ING and EIB will each provide €150m to the financing facility as part of the deal, which will be made available to clients with significant European interests.
The facility can be used to fund projects that feature an environmentally friendly element such as the construction of new vessels, or the retrofitting of existing vessels to improve their fuel efficiency and environmental performance.
Interested parties will be encouraged send their project proposals to ING, where they will be subject to the company’s financial and non-financial risk acceptance criteria.
EIB is expected to invest the €300m in the facility on a gradual basis over the next three years, while ING’s shipping team will be responsible for leading and managing the initiative.

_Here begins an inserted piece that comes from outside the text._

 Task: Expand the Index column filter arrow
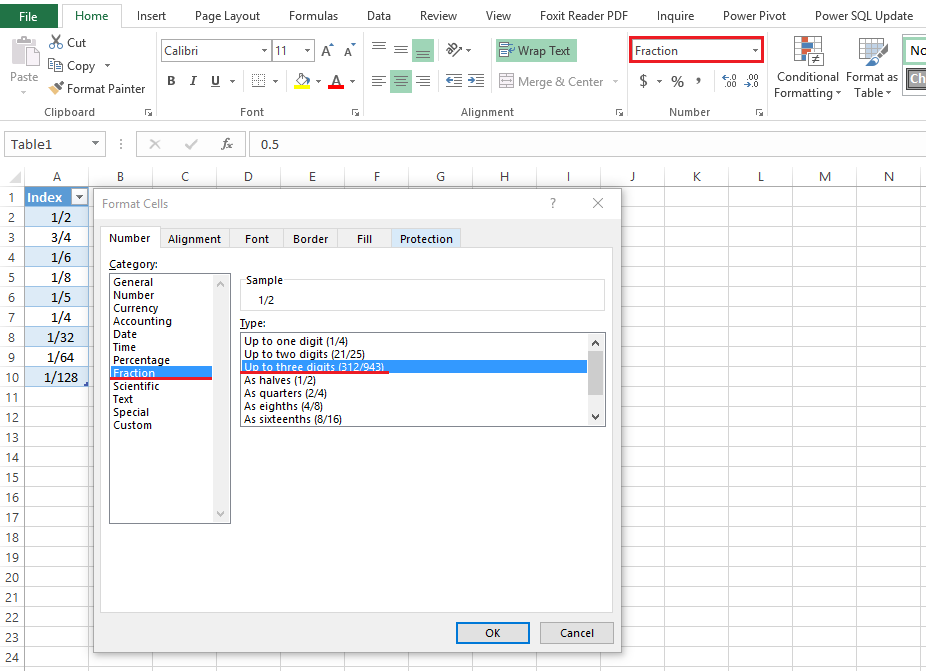point(79,197)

The agreement forms part of the Green Shipping Guarantee (GSG) Programme, which is supported by the EU’s Connecting Europe Facility (CEF) Debt Instrument and the European Fund for Strategic investments (EFSI).
It is expected to benefit from the European Fund for Strategic Investments (EFSI), the core part of the Juncker Plan.
EIB president Werner Hoyer said: “I think it’s no secret that the shipping sector is a major contributor to CO2 emissions.
“Climate action is one of the EIB’s top priorities, and this type of financing should be seen as an incentive for shipowners to consider doing things differently.
“The facility was set up after numerous discussions with Dutch counterparts from the public and private sector, and aims to help the shipping sector transition to a greener future.”
ING intends to leverage the latest agreement to achieve parts of its wider sustainability strategy, which aims to facilitate and finance a societal shift to sustainability in the environmental, economic and social fields.